### TEXT ###

During the fall harvest, food pantries across the state received more than 50 tons of produce from an unlikely source.
By Elizabeth Trovall (Jefferson City)
Algoa Correctional Facility sits atop a large hill overlooking brown Missouri countryside. Men in baggy brown jackets saunter within the confines of a tall chain-link fence. The wind whips through the crisp air and not a single cloud appears in the cerulean sky.
It’s grayer inside. Billy McCollum is serving a seven year sentence.
“Asked if I could help you know, I seen everyone out there helpin’ and it’s for a good cause, people without stuff, so I figured I’d help,” he said.
Last spring McCollum started spending two and a half hours every day working outside in the Algoa outdoor garden. Gardens like Algoa’s are now in all but one of the prisons across the state. In the program offenders volunteer to work on gardens within their correctional facilities. All of the produce is donated to local food banks. This is the first year of the program at Algoa.
“I was there from the very first part of it," said McCollum. "From the tillin' in the ground to the plantin', dealin’ with it every day… takin' it out.”
It was McCollum’s first time growing produce and now he said he could be developing a green thumb.
“Whenever I get out might go and start myself one.”
Though this program benefits the shelters that receive the donated produce, working in the gardens is also a form of therapy for offenders. Cultivating hobbies is just one way the gardens benefit those behind bars. Matthew Wichrowski is the senior horticultural therapist at the New York University Medical Center. He said cultivating hobby is just one of the benefits offenders get from working in gardens.
"It’s going to mitigate the stress a little bit, it’s going to help improve mood, it will also allow for the development of appropriate socialization techniques and hobby interests," he said. "So maybe instead they take up gardening instead of something that might be a little illicit."
Some of the other offenders who helped with the new Algoa garden brought years of expertise to the table. John Dobbs said he’s worked with gardens for a while.
“My dad and me raised a garden ever since I was little. It was pretty much all my life.”
Dobbs said his favorite part is just spending time in the garden, because gardening brings him back to one place.
"Home. I think about home. That’s nice.”
Although this was Algoa’s first garden, they produced 1600 lbs. of fruits and veggies this year.

###

**TASKS TO COMPLETE**
• A. Rewrite the part of the prison garden article starting with "It was McCollum’s" and going on through "working in gardens.", changing "green thumb" to "knack for growing things".
• B. Tell whether each statement agrees with the prison garden article, answering yes or no and quoting the deciding words: (i) Billy McCollum is serving a seven year sentence. (ii) Every prison in the state now has a garden like Algoa's. (iii) The Algoa garden produced 1600 lbs. of fruits and veggies this year.
Rely only on the prison garden article when responding.

### DATA SECTION ###

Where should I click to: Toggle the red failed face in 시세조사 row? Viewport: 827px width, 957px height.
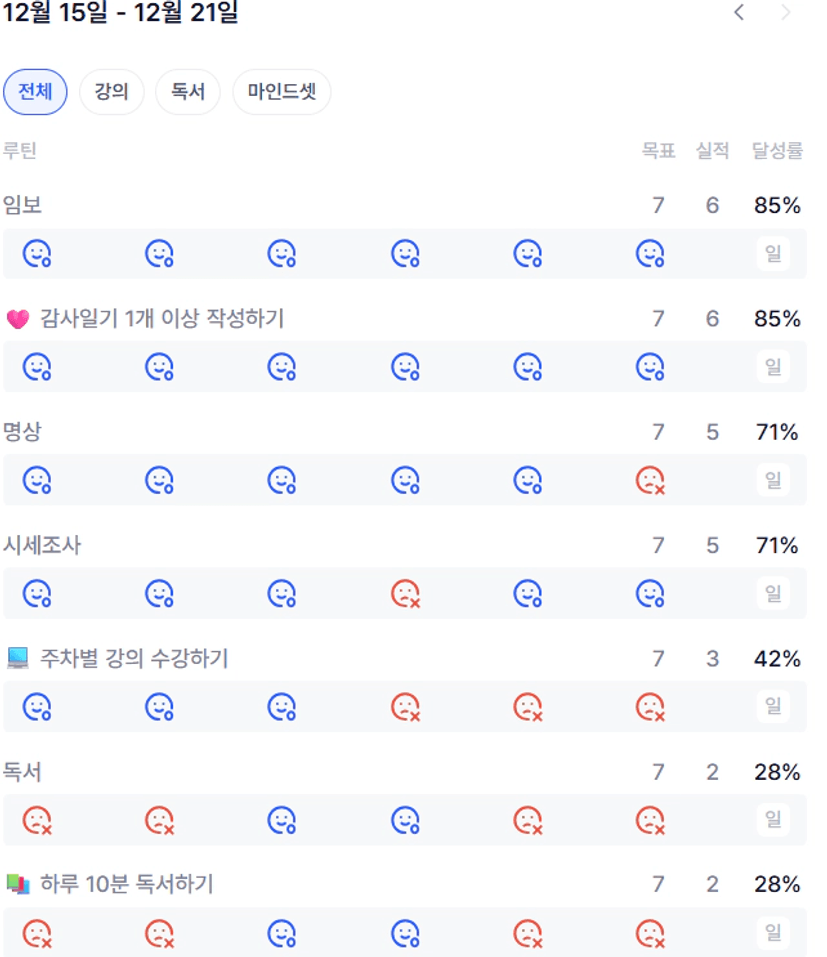(405, 594)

###

**SOLUTIONS TO THE EXERCISE**
• A.
It was McCollum’s first time growing produce and now he said he could be developing a knack for growing things.
“Whenever I get out might go and start myself one.”
Though this program benefits the shelters that receive the donated produce, working in the gardens is also a form of therapy for offenders. Cultivating hobbies is just one way the gardens benefit those behind bars. Matthew Wichrowski is the senior horticultural therapist at the New York University Medical Center. He said cultivating hobby is just one of the benefits offenders get from working in gardens.

• B.
(i) Yes: "Billy McCollum is serving a seven year sentence."
(ii) No: "Gardens like Algoa’s are now in all but one of the prisons across the state."
(iii) Yes: "they produced 1600 lbs. of fruits and veggies this year."